April 14, 2012

The number of people who have bad credit is increasing by the day. Bad credit can be due to a default on a previous loan, a slow payment history or a high amount of debt. In the United States alone, there are around 10,000 people with bad credit scores. Those who have been declined loans in the past due to bad credit may believe there are no other options available to them. However, whereas it is more difficult to receive a bad credit loan, especially from traditional sources such as banks, there are alternatives.

While options are limited with a bad credit history, loans are far from impossible to obtain. Unfortunately, bad credit loans have higher interest rates because the lenders use the individuals’ credit scores as a basis to calculate rates. Occasionally, lower rates may be advertised than what is actually offered as companies will always advertise their best rates.

It is very important to consider all the available options when deciding what type of bad credit loan is the most suitable. A reputable lender can often provide advice to help clients avoid scams and inappropriate services. It is always advisable to avoid payday loans, tax refund loans and car title loans, as these are frequently utilized by scammers looking to take advantage of those with bad credit scores.

Credit unions offer a good alternative to banks for those with a bad credit score. Credit unions very often offer better rates across the board for any products but this is especially true after a customer builds a long term relationship with the credit union. This is because credit unions are non profit organizations, unlike banks which are owned by shareholders who expect to see high profits. While credit unions and banks are run in a similar fashion, using the same system of personnel, the board of directors at a credit union is made up entirely of unpaid volunteers who only wish to influence how the credit union is run.

Bad credit loans are easier to obtain when meeting in person with a lender from a credit union. The lender is more likely to approve a loan when considering the individual’s case than when looking at a credit score and loan application alone. In addition, lenders are more likely to show compassion if the bad credit is due to circumstances such as a dismissal from work, divorce or relocation.

An alternative to conventional loans is peer to peer lending services. This involves borrowing money from another person rather than a bank. This can reduce overhead costs and help to avoid the strict regulations set out by banks. It can be a good option for both secured and unsecured amortizing loans, usually lasting less than five years at a fixed rate.

Peer to peer loans allow those with reasonably bad credit to borrow for lower rate than they otherwise would be able to. Services are often offered through an auction where potential lenders bid for a loan, providing the borrower with the best possible rate. The peer to peer lender company may also offer additional services such as transferring payments directly from the bank account of the borrower and depositing it in the account of the lender, as well as customer service, identity verification and correspondence with credit bureaus.
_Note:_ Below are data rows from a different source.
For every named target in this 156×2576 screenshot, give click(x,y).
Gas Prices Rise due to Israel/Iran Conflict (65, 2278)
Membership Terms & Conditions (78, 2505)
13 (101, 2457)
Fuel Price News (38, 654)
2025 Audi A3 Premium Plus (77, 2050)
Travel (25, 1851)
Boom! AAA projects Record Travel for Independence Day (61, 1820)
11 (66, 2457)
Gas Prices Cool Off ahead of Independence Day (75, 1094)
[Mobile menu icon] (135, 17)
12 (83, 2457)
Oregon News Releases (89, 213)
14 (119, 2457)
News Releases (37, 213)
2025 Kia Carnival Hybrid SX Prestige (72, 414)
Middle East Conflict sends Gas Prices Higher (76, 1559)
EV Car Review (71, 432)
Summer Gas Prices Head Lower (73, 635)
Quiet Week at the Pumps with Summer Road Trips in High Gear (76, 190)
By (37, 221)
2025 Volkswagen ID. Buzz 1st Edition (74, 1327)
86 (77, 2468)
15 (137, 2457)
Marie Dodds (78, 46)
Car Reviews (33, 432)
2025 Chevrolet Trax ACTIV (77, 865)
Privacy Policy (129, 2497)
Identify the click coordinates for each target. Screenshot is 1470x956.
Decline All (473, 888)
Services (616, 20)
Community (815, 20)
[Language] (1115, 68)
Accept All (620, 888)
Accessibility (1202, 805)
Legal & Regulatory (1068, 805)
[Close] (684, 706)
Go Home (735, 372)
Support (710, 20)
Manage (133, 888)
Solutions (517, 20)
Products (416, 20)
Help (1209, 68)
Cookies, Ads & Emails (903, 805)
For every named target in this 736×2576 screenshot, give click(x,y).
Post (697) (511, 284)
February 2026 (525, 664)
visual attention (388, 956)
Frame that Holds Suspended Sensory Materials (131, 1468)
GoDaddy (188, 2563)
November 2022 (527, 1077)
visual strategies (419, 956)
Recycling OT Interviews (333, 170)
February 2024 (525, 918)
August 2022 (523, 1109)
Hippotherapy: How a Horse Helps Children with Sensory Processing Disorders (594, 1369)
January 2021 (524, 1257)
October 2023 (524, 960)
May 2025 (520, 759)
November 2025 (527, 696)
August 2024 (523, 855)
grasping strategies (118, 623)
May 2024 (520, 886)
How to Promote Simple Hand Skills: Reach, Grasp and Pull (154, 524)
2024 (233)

For those with a very bad credit score, peer to peer loans may not be suitable. For those who a bad credit loan with a stranger is impossible, the option of peer to peer lending with a family member or friend may be appropriate. This can use the same structure to ensure everything is processed officially, and both parties are protected. It is important to remember that credit scores can deteriorate further when payments are not made on time even with peer to peer loans.

If family or friends cannot or do not want to loan the money directly, they can still help the borrower by becoming a co-signer. Even those who have been refused a loan in the past may be able to qualify when they have the support of a co-signer.

Another option is to put up collateral in order to demonstrate commitment to the lender. This is achieved by pledging something high in valuable so the lenders know they have a better chance of receiving money. A popular choice is to use the equity of a property to borrow against; however, this is highly risky as it can result in the loss of a home if a payment is missed. It is essential to ensure that these loans are completely legitimate as scammers also target these loans. Signs that a loan may be corrupt include a high pressure sales pitch and lack of a written contract.